À l’instar de la communauté internationale, notre pays aussi a célébré la Journée mondiale de l’eau le 22 mars sous le thème : «L’eau pour la paix». Le clou de cette 32è édition a été une rencontre, organisée vendredi dernier au Centre international de conférences de Bamako (CICB).
La cérémonie était placée sous la
présidence de la ministre de l’énergie et de l’Eau, représentée par son
collègue chargé de l’Agriculture, Lassine Dembélé. C’était en présence de la
représentante de la société civile du secteur de l’eau et de l’assainissement
(CN-CIEPA), Selly Ouane, de l’ambassadeur des états-Unis d’Amérique au Mali,
Rachna Korhonen, et de plusieurs acteurs du secteur de l’eau.

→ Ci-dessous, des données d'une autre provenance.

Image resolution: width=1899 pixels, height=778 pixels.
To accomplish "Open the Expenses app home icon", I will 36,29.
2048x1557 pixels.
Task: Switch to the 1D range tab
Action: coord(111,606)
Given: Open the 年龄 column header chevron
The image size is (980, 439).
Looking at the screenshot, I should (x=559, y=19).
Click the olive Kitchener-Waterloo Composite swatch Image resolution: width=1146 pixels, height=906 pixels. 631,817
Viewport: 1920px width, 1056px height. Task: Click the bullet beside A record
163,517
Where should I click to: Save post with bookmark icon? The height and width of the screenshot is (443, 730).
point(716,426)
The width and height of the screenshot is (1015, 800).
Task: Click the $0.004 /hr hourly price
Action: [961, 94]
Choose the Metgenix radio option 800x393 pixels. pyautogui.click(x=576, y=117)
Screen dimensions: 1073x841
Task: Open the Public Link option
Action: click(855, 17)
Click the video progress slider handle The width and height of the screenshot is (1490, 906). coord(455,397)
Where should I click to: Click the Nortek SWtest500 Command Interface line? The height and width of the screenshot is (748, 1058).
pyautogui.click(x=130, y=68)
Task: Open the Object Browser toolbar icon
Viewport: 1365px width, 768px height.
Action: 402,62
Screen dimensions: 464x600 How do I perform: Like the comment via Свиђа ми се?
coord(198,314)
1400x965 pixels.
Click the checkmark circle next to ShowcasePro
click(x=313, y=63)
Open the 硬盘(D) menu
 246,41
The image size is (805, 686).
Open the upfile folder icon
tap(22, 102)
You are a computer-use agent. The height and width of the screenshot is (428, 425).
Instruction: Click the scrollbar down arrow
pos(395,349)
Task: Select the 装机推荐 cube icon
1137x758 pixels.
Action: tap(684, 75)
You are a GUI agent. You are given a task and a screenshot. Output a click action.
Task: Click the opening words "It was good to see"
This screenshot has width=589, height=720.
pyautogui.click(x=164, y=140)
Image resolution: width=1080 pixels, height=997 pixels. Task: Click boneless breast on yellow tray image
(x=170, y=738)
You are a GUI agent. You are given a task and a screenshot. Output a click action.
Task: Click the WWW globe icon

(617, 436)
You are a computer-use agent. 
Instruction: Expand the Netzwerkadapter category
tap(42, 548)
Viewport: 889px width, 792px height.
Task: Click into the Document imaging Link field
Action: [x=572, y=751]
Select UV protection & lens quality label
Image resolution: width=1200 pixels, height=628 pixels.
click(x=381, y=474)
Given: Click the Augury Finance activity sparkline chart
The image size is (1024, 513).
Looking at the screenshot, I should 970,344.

Cette journée met l’accent sur l’importance de l’eau et plaide pour sa
gestion durable afin de lutter contre la crise mondiale de l’eau et favoriser
l’atteinte des Objectifs de développement durable (ODD n°6). Cette édition,
selon Lassine Dembélé, est commémorée dans un contexte mondial particulier
marqué par l’aggravation des effets du changement climatique, la croissance
démographique et la multiplication des conflits liés à l’eau. «Ces phénomènes constituent
des menaces réelles pour la protection et la conservation de notre ressource
tant précieuse qu’est l’eau.
Le thème est assez révélateur des défis du Mali, en matière d’accès de nos
compatriotes à l’eau potable. En effet, notre pays fait partie des pays en
situation de stress hydrique, avec moins de 1.000 m3 d’eau par habitant et par
an. Pire, depuis la grande sécheresse des années 70, l’on assiste à une
diminution progressive et une dégradation continue de la qualité des ressources
en eau de notre pays. Malheureusement, a regretté Lassine Dembélé, les
ressources en eau continuent de se dégrader au regard non seulement de l’impact
du changement climatique et surtout à cause des actions et pratiques humaines :
gaspillage d’eau sous toutes ses formes, exploitation anarchique des berges des
cours d’eau, activités anarchiques d’orpaillage, rejet des ordures et autres
substances nocives dans les cours d’eau.
Selon le ministre de l’Agriculture, l’indicateur d’accès au service de
l’eau potable en 2024 est de 83,2% en milieu urbain et semi-urbain et 67,3% en
milieu rural, avec une moyenne nationale de 71,9%. Des projets structurants
sont en cours pour améliorer l’approvisionnement en eau potable de nos
concitoyens. Il s’agit, entre autres, de la poursuite des travaux de
renforcement et d’extension du service d’eau potable, de la réalisation
attendue en 2024 de plus de 3.450 nouveaux points d’eau modernes et le
renforcement de plus de 620 ouvrages existants dans le périmètre hors
concession.
Pour la représentante de la société civile du secteur de l’eau et
l’assainissement (CN-CIEPA), cette journée est un moment de plaidoyer de la
société civile en faveur de l’accès de tous à l’eau potable d’ici 2030. Pour
Selly Ouane, une mauvaise gestion de l’eau entrave le développement et cause la
souffrance des populations. «Dans notre pays, environ 30% de la population
manquent d’eau potable avec des disparités entre les milieux, rural,
semi-urbain et urbain. En plus, la croissance démographique signifie que de
plus en plus d’individus et de secteurs économiques se disputent l’accès à
l’eau», a-t-elle analysé.
Quant à l’ambassadeur des états-Unis d’Amérique, elle a, au nom des
Partenaires techniques et financiers (PTF) du secteur l’eau et
l’assainissement, expliqué que cette Journée rappelle chaque année l’importance
fondamentale de l’eau pour maintenir la vie, favoriser le développement et
promouvoir la paix.
«Au cours des dix
dernières années, les PTF ont contribué à hauteur de plus 352 milliards de Fcfa
d’aide au développement et aux besoins humanitaires. Cet appui a permis
d’accroître l’accès à l’eau potable et à des services d’assainissement
améliorés dans les zones rurales et urbaines, mettre en œuvre des systèmes
d’irrigation innovants pour une agriculture durable et renforcer les capacités
techniques et financières des institutions locales», a révélé Rachna Korhonen.